Rows on where targets appear:
------------------------------------------------------------
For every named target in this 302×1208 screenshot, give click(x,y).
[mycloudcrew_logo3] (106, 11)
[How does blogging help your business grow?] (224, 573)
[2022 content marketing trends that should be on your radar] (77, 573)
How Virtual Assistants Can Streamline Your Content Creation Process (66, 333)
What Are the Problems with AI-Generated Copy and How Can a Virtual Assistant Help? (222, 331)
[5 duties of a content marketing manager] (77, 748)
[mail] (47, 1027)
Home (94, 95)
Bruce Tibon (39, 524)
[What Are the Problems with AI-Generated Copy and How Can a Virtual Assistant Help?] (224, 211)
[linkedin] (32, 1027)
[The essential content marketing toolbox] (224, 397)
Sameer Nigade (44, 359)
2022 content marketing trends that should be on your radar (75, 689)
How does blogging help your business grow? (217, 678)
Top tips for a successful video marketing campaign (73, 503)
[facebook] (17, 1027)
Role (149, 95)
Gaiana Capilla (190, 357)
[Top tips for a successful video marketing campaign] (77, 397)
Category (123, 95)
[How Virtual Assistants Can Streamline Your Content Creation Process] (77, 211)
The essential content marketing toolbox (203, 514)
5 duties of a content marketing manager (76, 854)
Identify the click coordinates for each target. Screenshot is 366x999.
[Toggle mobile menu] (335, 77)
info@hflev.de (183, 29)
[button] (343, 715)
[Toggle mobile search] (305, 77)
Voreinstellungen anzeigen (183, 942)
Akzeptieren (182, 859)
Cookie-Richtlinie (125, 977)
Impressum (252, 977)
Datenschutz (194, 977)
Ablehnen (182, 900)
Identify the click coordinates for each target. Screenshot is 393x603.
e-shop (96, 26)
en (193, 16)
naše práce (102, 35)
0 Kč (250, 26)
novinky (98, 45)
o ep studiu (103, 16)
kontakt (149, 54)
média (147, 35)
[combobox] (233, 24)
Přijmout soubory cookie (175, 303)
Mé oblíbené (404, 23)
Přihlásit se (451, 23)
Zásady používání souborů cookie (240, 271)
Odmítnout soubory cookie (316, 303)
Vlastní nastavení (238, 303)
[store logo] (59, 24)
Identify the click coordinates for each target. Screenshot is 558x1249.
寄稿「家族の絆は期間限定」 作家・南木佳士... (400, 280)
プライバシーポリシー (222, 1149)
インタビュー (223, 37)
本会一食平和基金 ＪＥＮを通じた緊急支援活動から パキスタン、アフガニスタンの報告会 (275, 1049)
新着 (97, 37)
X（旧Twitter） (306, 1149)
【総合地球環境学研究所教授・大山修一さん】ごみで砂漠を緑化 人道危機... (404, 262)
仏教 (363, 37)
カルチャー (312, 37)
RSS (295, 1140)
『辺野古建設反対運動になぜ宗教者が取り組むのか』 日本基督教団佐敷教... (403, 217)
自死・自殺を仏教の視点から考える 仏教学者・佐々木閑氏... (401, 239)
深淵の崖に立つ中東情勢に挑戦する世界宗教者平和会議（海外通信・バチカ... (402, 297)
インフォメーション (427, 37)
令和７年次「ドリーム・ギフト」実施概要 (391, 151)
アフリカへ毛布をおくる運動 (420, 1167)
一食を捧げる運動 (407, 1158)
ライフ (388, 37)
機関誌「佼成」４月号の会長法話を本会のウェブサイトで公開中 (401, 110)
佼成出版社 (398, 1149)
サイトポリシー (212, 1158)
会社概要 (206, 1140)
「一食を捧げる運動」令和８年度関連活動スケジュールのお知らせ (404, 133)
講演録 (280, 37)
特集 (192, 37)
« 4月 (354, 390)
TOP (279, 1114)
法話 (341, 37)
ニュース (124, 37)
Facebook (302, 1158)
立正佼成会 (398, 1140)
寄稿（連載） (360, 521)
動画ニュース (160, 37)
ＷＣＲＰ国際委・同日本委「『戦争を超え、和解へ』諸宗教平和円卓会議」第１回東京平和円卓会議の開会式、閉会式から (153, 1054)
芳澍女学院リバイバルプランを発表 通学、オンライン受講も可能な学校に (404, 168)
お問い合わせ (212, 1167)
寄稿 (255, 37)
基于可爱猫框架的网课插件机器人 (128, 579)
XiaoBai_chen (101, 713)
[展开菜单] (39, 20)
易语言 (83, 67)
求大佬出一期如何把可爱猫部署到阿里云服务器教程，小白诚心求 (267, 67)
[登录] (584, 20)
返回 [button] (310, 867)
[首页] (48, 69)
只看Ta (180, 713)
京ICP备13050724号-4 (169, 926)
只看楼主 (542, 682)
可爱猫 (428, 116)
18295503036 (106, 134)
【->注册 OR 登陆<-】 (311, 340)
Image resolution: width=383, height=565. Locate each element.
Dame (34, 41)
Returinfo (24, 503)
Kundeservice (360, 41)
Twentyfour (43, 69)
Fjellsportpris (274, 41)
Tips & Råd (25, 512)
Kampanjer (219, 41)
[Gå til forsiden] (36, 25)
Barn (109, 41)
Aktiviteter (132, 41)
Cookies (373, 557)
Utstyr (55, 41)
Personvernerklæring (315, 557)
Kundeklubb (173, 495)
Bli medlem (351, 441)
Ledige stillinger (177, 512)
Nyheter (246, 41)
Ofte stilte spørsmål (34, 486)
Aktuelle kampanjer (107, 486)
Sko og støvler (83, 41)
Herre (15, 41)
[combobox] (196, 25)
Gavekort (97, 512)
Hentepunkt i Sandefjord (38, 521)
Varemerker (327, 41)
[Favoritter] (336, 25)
------------------------------------------------------------
▶ Problem statement: Rewrite the records starting at the line containing "[What Are the" and ending at the line containing "Category (123, 95)", with both of those lines included. Scale every coordinate in the answers by 1.95 and round each result to a whole number, with halves rounding up.

▶ Exercise answer:
[What Are the Problems with AI-Generated Copy and How Can a Virtual Assistant Help?] (437, 411)
[linkedin] (62, 2003)
[The essential content marketing toolbox] (437, 774)
Sameer Nigade (86, 700)
2022 content marketing trends that should be on your radar (146, 1344)
How does blogging help your business grow? (423, 1322)
Top tips for a successful video marketing campaign (142, 981)
[facebook] (33, 2003)
Role (291, 185)
Gaiana Capilla (371, 696)
[Top tips for a successful video marketing campaign] (150, 774)
Category (240, 185)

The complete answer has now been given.